The government today rejected calls for Number 10 to own responsibility for addressing the fact that people with learning disabilities tend to die more than twenty years younger than other people.
The University of Bristol’s Norah Fry Research Centre has been conducting an ongoing "mortality review" (LeDeR) for the past three years and in its most recent annual report it called on the government to assume responsibility for adopting and implementing its recommendations.
The government published its offical response today, nine months on and while most eyes were trained on a high-profile cabinet reshuffle that saw Matt Hancock reappointed Health Secretary.
The easy-read version of the Govt's official reply reflected LeDeR's stance that 'somebody in the Government should have the job of making sure the LeDeR suggestions are taken up'.

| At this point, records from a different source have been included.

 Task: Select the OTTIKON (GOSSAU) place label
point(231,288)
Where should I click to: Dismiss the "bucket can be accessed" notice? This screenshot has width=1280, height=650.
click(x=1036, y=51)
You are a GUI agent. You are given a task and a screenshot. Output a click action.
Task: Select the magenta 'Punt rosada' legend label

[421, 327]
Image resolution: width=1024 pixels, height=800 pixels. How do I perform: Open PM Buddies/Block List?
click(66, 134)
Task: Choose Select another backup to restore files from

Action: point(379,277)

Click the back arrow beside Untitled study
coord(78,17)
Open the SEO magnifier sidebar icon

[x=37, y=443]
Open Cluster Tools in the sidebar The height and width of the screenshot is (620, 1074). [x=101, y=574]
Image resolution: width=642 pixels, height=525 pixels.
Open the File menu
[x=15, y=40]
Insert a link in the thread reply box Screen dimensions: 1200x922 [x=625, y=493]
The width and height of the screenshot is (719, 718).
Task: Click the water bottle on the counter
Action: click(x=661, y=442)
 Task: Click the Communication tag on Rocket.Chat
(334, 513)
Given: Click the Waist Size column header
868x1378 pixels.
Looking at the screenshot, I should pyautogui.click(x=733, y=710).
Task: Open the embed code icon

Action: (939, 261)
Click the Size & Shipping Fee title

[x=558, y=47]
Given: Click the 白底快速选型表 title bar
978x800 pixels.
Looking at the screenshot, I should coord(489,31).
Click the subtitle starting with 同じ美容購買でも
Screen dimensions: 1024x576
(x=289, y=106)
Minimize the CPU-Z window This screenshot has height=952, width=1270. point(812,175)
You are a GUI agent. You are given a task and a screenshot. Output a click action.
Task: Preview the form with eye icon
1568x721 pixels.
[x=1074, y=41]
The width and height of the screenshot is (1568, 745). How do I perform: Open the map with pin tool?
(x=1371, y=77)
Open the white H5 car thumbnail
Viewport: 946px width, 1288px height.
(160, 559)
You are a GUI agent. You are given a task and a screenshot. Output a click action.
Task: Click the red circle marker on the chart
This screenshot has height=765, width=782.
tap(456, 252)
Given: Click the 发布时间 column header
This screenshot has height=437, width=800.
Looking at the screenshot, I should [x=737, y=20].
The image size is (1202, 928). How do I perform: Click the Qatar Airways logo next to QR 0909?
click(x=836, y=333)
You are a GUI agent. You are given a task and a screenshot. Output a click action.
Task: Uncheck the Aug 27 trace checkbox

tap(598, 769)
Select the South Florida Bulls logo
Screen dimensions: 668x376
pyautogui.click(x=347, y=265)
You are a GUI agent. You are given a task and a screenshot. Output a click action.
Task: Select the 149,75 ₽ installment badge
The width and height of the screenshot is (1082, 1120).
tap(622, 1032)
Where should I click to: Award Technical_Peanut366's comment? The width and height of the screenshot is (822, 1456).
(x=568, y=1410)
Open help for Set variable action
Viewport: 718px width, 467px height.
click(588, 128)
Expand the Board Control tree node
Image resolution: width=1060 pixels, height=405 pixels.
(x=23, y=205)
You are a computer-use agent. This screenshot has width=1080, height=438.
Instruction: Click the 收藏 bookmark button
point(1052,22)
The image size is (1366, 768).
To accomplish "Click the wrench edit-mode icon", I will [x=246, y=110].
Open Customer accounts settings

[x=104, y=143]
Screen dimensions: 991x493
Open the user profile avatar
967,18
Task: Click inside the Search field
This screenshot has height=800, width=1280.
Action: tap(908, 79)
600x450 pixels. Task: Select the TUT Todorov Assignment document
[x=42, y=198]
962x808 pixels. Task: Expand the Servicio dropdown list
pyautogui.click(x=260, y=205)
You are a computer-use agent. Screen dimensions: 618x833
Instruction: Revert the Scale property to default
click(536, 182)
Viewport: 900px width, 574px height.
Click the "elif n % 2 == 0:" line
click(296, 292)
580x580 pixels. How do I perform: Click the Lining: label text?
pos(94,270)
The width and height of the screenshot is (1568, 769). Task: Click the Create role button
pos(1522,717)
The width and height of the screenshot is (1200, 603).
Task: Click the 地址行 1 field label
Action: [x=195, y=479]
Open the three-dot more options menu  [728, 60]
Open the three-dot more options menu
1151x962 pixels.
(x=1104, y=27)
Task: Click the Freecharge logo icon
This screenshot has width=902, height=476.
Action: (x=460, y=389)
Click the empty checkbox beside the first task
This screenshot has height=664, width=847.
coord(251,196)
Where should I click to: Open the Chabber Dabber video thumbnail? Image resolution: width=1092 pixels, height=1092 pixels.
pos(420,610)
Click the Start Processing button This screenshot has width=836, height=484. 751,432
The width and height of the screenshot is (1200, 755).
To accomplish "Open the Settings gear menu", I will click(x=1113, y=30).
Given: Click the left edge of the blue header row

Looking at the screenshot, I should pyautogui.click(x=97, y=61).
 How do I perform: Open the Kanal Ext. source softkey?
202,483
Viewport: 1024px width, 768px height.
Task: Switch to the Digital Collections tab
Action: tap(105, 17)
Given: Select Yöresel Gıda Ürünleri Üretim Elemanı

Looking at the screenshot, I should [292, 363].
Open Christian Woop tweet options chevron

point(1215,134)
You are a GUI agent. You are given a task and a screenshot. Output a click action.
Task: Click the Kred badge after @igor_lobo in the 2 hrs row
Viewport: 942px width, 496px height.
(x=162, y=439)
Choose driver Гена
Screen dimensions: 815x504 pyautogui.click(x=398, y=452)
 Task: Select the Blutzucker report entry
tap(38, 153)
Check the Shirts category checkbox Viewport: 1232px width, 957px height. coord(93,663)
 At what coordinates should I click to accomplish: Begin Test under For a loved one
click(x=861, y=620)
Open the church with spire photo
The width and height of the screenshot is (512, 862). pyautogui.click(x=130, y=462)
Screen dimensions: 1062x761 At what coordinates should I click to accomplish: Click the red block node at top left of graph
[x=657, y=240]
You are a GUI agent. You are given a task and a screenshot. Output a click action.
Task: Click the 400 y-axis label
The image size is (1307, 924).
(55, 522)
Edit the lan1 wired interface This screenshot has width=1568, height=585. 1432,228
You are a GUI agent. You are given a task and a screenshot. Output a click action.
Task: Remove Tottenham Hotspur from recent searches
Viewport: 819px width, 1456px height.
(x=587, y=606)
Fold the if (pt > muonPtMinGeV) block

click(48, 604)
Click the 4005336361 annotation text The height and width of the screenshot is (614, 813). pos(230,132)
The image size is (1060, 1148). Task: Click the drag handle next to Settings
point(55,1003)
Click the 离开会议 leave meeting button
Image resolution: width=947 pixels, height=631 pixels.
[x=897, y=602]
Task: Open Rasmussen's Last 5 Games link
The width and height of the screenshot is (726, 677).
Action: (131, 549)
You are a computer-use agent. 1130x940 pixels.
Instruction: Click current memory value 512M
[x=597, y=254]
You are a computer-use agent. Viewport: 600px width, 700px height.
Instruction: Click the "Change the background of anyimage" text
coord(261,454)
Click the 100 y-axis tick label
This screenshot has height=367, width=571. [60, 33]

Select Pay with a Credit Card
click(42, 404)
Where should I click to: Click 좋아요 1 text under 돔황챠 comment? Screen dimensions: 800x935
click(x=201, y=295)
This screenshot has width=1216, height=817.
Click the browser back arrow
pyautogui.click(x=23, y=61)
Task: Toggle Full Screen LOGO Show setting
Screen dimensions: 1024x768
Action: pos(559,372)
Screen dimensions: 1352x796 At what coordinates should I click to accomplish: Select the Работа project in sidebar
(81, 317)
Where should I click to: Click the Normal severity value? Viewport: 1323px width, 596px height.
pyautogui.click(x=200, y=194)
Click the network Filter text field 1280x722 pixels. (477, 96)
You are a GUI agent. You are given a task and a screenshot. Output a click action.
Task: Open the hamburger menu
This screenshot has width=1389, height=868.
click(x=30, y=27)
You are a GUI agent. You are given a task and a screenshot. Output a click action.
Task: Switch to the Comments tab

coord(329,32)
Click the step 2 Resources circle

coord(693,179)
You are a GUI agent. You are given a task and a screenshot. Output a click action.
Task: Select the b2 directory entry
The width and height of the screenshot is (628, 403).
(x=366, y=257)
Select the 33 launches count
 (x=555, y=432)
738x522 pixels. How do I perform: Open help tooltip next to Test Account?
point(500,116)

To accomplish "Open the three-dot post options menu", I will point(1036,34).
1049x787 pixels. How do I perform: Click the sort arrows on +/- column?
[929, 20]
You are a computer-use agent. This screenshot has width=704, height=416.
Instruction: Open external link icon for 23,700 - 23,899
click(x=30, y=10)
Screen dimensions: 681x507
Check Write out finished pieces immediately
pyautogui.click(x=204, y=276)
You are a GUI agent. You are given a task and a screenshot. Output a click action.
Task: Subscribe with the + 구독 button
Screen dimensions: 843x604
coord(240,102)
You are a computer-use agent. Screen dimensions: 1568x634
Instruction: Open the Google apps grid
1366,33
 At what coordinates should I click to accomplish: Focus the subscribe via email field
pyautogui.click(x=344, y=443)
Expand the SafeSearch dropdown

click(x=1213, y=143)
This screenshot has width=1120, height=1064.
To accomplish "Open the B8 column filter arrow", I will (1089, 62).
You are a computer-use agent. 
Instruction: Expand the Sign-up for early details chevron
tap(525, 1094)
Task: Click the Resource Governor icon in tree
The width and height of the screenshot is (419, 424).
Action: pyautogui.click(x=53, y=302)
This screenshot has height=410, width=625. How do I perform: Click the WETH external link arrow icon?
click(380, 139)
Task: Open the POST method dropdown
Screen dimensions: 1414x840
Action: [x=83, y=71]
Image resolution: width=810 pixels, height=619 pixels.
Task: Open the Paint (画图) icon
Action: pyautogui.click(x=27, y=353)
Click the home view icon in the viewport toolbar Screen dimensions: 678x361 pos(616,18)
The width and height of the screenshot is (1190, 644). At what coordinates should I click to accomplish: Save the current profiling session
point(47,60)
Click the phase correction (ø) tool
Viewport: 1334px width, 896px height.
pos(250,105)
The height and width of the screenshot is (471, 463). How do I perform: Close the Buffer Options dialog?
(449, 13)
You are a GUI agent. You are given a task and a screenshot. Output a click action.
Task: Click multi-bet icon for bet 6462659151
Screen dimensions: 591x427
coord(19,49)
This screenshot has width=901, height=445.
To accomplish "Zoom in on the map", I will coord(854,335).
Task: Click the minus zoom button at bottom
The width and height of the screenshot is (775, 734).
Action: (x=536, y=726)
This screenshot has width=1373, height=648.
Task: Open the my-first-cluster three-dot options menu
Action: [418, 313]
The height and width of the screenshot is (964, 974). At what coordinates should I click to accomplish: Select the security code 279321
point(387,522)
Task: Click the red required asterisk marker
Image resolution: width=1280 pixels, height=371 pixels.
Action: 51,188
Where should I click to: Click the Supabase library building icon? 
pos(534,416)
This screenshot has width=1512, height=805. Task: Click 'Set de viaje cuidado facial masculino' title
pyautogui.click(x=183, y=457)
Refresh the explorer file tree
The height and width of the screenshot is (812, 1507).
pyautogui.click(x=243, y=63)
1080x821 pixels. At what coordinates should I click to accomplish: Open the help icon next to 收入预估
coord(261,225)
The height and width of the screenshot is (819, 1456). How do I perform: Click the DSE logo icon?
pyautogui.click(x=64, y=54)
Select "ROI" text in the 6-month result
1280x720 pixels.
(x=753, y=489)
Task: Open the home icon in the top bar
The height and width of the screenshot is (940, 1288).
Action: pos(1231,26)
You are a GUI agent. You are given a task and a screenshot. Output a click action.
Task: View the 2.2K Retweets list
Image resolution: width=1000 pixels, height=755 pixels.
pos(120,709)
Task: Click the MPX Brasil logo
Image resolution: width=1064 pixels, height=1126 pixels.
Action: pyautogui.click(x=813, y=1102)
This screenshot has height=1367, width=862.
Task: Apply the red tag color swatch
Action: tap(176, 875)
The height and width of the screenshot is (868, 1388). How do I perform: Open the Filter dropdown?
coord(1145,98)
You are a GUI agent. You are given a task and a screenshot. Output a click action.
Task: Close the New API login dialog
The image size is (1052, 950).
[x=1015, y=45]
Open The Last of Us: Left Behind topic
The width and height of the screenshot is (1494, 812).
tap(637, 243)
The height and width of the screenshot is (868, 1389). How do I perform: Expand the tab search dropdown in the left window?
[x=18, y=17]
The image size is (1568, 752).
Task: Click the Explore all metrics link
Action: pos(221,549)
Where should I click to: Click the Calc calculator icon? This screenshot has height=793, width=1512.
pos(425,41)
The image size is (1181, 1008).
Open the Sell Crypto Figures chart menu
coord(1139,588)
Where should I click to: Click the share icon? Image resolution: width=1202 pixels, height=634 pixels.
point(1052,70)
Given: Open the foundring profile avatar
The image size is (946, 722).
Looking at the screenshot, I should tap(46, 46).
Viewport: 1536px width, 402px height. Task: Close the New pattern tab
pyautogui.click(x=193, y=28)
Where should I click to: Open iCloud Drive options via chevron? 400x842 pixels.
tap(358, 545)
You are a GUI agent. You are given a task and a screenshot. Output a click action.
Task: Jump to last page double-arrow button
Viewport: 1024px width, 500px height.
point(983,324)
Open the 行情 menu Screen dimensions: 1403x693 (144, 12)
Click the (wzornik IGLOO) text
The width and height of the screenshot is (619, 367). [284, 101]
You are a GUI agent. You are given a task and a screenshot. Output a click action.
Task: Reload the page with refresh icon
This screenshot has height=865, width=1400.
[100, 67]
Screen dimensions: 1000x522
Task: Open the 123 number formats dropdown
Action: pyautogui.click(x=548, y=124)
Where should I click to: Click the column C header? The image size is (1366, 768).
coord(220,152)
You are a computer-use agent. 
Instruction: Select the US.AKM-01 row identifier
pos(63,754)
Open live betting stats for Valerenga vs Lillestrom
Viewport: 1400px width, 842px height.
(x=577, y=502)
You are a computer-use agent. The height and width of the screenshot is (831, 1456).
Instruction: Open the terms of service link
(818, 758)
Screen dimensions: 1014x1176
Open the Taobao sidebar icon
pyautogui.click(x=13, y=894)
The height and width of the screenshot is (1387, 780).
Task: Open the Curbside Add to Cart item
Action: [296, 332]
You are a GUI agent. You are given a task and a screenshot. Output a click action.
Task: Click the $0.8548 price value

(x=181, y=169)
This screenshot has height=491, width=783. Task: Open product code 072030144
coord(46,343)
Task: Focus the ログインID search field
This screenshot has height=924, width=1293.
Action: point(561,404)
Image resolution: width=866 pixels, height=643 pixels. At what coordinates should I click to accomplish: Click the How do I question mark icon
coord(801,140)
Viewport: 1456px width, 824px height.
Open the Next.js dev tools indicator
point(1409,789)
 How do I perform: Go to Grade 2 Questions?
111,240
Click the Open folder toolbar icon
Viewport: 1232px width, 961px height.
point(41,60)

In response, the Govt's easy-read publication says "We think that different people should be responsible."
"Social care is provided by local councils and many different companies and community organisations. We can’t tell them how they should run their social care."
"We think that two organisations should be responsible for the suggestions to
improve social care. They are: The Local Government Association (an independent group of all local councils and The Association of Directors of Adult Social Services (an independent charity for the directors of Social Services in each local council)."
The government report added that "different people should be responsible for the suggestions to improve healthcare [also]. NHS England is responsible for making sure all NHS organisations in England work as well as possible."
Learning Disability Today has approached the Local Government Association and The Association of Directors for Adult Social Services for comment.
A Department for Health and Social Care spokesperson said: "People with learning disabilities and autism deserve the best quality care and support. We are determined to close the inequality gap and through the LeDeR programme we will reduce early deaths and drive up quality of care."
"Already in response to LeDeR we committed to mandatory training about learning disability and autism for all health and social care staff which will give staff the skills and confidence to better support patients. However we must do more to build on the momentum of the programme and continue to learn from the past."